→ **EXERCISE AIM**
If a line in the records contains the word "floppy", count it; state the resulting number and nothing more.

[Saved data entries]
:::

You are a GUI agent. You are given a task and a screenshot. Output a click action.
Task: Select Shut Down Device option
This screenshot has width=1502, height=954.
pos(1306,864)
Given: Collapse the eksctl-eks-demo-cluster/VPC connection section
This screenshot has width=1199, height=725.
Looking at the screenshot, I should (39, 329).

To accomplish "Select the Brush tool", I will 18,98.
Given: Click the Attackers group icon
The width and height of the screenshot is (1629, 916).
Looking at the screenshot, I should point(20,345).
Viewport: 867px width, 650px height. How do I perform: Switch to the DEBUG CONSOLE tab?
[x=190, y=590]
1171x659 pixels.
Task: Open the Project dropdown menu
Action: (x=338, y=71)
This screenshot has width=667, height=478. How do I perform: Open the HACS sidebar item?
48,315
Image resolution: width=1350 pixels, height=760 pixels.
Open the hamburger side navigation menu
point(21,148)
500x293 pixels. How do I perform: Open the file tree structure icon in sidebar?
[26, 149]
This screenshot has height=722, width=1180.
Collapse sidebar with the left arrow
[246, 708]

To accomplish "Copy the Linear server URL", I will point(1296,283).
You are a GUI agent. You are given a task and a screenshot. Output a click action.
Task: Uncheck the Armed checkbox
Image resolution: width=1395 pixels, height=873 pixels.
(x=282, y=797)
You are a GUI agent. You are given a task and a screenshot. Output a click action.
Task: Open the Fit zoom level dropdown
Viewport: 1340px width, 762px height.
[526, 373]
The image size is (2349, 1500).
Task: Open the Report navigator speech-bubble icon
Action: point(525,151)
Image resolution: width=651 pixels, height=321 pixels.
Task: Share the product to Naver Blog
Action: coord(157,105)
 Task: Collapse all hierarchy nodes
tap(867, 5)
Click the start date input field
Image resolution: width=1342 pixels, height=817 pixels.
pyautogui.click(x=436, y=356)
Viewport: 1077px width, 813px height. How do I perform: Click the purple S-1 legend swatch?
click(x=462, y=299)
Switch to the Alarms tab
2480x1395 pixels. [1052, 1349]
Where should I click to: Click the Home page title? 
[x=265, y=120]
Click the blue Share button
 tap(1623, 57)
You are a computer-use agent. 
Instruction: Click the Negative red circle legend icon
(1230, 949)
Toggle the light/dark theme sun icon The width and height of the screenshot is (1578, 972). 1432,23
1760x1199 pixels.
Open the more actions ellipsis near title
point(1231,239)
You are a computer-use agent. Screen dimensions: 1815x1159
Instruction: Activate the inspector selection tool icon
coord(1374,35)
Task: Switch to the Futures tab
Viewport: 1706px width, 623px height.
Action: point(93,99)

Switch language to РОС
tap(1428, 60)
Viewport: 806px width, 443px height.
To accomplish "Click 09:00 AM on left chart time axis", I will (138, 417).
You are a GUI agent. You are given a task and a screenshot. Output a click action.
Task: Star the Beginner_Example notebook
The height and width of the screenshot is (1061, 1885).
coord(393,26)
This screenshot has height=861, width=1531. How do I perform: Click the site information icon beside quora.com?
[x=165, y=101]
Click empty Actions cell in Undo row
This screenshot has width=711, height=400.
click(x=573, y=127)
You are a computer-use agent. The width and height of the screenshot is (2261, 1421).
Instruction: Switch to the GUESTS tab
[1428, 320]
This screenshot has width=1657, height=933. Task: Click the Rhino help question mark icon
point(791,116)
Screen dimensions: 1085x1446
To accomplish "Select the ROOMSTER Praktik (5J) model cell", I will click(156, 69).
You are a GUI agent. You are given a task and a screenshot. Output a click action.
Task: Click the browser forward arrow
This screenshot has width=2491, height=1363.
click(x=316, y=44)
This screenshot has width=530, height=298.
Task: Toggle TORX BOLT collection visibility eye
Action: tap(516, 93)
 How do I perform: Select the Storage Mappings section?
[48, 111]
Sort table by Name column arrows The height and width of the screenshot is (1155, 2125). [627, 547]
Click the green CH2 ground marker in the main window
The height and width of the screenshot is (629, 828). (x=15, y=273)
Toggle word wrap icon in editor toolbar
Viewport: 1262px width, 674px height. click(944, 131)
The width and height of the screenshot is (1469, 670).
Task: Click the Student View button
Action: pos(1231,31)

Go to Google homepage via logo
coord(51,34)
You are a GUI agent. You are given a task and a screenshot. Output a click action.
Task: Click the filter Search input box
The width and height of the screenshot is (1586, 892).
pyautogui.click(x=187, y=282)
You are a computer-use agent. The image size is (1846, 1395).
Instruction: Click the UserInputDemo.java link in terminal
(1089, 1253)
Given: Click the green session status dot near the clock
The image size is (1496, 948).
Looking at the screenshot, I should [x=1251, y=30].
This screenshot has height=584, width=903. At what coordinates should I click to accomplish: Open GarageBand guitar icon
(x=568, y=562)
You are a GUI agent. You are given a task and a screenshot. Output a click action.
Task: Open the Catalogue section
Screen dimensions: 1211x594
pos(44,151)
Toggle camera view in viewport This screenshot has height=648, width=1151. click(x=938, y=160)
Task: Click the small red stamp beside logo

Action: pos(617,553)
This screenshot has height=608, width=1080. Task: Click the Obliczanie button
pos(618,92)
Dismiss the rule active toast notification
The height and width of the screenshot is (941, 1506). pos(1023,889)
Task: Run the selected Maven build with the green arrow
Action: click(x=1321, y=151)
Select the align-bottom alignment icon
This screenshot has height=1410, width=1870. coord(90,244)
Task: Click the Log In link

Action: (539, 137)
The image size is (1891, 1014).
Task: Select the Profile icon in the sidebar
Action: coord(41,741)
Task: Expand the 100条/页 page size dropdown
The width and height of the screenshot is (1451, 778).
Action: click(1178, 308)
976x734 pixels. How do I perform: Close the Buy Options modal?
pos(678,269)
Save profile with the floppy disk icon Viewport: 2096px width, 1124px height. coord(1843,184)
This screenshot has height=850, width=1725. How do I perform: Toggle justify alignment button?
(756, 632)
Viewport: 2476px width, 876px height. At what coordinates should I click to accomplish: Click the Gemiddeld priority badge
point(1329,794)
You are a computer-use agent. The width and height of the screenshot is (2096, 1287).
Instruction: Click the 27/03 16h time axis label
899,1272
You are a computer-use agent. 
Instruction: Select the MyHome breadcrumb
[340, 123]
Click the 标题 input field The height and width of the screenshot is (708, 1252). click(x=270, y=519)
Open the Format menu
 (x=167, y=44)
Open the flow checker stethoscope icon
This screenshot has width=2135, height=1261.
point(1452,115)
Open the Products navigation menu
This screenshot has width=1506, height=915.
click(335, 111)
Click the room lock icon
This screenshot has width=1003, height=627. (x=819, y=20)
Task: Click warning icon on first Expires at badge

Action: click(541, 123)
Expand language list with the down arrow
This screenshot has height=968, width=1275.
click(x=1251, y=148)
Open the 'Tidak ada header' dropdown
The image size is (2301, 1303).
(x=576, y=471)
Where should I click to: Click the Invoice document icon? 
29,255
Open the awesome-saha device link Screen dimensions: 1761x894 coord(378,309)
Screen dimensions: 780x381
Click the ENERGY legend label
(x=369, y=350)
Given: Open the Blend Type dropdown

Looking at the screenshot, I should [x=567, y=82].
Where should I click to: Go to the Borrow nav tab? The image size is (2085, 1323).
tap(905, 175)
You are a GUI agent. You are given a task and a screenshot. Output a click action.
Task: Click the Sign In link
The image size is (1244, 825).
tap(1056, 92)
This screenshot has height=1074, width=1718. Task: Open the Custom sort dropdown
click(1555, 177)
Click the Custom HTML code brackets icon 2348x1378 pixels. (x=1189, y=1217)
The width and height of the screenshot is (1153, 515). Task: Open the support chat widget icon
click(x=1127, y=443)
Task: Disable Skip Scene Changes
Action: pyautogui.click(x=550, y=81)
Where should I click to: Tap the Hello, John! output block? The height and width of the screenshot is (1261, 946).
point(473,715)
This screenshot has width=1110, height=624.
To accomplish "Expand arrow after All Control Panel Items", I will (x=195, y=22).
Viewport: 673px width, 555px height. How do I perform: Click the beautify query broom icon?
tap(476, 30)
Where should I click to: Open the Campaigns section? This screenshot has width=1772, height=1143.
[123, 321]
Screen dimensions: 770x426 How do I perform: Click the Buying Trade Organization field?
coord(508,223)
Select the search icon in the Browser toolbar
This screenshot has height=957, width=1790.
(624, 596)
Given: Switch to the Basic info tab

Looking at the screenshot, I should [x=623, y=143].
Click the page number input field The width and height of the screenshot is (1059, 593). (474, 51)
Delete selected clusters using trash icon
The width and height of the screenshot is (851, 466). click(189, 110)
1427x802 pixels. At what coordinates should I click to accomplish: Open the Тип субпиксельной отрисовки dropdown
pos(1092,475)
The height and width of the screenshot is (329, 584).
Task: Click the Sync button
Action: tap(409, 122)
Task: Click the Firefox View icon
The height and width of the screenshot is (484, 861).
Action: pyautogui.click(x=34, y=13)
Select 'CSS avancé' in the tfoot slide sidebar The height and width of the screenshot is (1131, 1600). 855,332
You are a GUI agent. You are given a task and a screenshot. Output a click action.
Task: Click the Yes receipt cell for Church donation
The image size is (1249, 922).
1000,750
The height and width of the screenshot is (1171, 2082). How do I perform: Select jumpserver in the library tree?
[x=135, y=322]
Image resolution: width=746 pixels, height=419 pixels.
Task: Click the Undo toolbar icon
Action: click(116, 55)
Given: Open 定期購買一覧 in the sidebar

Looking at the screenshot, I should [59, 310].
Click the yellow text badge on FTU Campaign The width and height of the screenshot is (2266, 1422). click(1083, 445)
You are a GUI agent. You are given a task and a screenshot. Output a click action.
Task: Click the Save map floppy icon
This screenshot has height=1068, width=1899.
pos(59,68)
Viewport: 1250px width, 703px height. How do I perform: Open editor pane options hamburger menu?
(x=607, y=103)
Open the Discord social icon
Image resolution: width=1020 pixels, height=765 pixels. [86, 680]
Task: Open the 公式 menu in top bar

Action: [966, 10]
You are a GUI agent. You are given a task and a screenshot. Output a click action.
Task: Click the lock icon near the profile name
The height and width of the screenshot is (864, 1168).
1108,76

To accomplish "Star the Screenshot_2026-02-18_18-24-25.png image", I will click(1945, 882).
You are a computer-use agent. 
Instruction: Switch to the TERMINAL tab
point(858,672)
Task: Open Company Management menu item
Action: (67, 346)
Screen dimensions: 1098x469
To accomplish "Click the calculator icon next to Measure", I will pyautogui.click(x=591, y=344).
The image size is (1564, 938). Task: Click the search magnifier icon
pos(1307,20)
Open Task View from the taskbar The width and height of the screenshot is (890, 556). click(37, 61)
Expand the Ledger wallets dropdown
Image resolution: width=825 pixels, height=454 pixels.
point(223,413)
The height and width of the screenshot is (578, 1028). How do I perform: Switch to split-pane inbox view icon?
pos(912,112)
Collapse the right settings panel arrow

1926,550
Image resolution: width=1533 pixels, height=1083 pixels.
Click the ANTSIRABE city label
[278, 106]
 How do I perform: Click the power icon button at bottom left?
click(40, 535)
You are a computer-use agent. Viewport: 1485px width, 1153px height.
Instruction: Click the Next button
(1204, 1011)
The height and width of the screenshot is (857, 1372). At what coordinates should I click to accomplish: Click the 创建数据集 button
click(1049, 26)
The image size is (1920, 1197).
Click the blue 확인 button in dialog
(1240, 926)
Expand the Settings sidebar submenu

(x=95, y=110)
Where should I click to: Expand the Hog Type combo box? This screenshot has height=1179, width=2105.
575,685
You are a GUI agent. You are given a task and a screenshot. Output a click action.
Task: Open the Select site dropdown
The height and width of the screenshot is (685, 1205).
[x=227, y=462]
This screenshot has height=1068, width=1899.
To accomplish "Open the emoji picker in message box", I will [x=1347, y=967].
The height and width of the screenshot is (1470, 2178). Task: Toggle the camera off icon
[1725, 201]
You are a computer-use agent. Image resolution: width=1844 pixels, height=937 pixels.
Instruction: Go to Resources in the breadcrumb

:::

→ **RESPONSE**
2